Relatório diz que guerra ao terror tem efeito equivalente ao de atentados; para ONG, crise é a pior em 50 anos

Anistia compara EUA a grupos terroristas

FABIO ZANINI
FREE-LANCE PARA A FOLHA, EM LONDRES

Violações de direitos humanos em 2003 foram cometidas com a mesma intensidade por grupos terroristas como a Al Qaeda e por vários governos, principalmente o dos EUA, que liderou a invasão ao Iraque e conduz a guerra ao terrorismo. A conclusão consta do relatório anual divulgado ontem em Londres pela Anistia Internacional, um dos principais grupos de defesa dos direitos humanos do mundo.
"Milhões de pessoas estão pagando um preço alto por uma guerra aos valores, padrões e instituições globais, uma guerra promovida com igual vigor por governos e grupos armados, cada um alimentando o outro em um círculo vicioso", disse a secretária-geral da Anistia, Irene Khan.
Segundo Khan, não é um exagero dizer que a situação dos direitos humanos hoje é a pior dos últimos 50 anos. "Existe uma cultura de desrespeito espalhada pelo mundo."
A maior parte das críticas da Anistia, no entanto, foi claramente dirigida ao governo dos EUA, que tem levado adiante uma "guerra ao terrorismo desprovida de visão e princípios". "Ao sacrificar direitos humanos em nome da segurança nacional, ao ignorar abusos e utilizar força preventivamente quando e onde os poderosos escolhem, a guerra ao terrorismo prejudicou a justiça e a liberdade e tornou o mundo um lugar mais perigoso e dividido", afirmou a secretária-geral.
Praticamente metade do discurso de apresentação do relatório foi dedicada a criticar a ação dos EUA no Iraque e no Afeganistão e na prisão de supostos terroristas sem acusação em Guantánamo (Cuba), o que, para Khan, é um "edema na face da humanidade".
Como resultado, "os EUA perderam sua proeminência moral e sua capacidade de liderar esforços pela paz e pelos direitos humanos em lugares como Israel", afirmou.
O relatório critica Israel por ter matado 600 palestinos em 2003, cem deles crianças, a maioria "ilegalmente". Apenas um parágrafo do texto contém críticas a grupos terroristas. "Condenamos os ataques cruéis, criminosos e insensíveis de grupos armados, sejam as Farc [Colômbia], o Hamas [palestino] ou a Al Qaeda -nos termos mais fortes possíveis, como crimes contra a humanidade."
Acusando os americanos de "obsessão" em desarmar o ex-ditador iraquiano Saddam Hussein, a secretária-geral da Anistia, uma organização com escritórios em 150 países e orçamento anual equivalente a R$ 150 milhões, disse que as "verdadeiras armas de destruição em massa" foram ignoradas no processo.
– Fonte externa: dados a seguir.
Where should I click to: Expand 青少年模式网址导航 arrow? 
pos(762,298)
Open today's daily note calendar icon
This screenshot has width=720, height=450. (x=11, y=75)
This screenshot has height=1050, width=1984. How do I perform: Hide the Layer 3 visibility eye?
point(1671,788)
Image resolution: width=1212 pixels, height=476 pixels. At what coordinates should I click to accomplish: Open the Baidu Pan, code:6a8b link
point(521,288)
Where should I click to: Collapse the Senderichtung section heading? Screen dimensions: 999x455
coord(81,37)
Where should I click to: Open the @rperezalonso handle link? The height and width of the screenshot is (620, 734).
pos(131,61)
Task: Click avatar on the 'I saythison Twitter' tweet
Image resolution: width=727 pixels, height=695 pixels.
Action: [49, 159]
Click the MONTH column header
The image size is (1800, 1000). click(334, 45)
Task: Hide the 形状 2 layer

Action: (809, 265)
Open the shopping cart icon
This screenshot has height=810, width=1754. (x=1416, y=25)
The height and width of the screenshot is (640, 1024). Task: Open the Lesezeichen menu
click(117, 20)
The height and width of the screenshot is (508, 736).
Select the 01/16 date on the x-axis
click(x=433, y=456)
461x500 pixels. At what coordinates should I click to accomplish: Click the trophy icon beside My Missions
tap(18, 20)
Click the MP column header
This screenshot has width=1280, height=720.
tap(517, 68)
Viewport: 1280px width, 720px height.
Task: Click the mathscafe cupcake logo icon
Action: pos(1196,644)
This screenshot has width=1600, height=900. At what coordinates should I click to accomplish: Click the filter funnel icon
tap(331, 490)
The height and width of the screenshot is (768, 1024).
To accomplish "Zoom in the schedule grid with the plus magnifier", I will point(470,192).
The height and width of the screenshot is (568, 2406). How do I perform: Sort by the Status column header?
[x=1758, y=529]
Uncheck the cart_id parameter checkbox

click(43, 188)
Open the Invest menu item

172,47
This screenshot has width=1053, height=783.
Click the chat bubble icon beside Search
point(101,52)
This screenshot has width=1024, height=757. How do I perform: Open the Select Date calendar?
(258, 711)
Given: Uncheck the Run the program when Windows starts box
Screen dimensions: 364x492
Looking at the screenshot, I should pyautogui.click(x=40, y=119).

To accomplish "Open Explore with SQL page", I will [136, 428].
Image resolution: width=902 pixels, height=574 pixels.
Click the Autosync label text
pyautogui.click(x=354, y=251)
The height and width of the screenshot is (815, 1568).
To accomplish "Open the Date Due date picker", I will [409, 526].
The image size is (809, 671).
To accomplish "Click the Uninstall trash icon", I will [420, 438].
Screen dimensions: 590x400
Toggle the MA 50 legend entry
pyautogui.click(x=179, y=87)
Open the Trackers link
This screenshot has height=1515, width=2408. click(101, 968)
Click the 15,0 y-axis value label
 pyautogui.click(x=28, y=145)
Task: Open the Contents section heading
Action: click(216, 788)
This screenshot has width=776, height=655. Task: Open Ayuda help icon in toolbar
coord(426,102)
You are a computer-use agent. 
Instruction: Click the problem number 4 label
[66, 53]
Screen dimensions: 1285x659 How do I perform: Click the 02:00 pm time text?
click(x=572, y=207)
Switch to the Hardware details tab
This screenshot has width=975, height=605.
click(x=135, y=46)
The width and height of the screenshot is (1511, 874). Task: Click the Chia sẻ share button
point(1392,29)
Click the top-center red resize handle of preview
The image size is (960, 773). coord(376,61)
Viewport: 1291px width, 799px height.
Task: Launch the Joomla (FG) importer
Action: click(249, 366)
Ela citou a epidemia de Aids, o racismo, o tráfico de armas e a violência contra mulheres.
Khan disse que as torturas na prisão iraquiana de Abu Ghraib são o resultado da política de Bush de colocar-se fora do alcance das leis internacionais. "Parece que a responsabilidade em Washington só é gerada pela Kodak", disse, ironicamente, em referência às fotos que obrigaram o governo americano a abrir uma nova investigação.
Ao comentar o tom crítico aos EUA, Khan justificou dizendo que "são os governos, principalmente, que têm a responsabilidade de mudar a atual situação".
A secretária-geral divulgou ainda algumas tendências "positivas" no mundo, como a intenção da Suprema Corte dos EUA de examinar alguns dos casos de detidos na guerra contra o terrorismo, o crescente respeito aos direitos das mulheres no mundo árabe e o crescimento da sociedade civil organizada.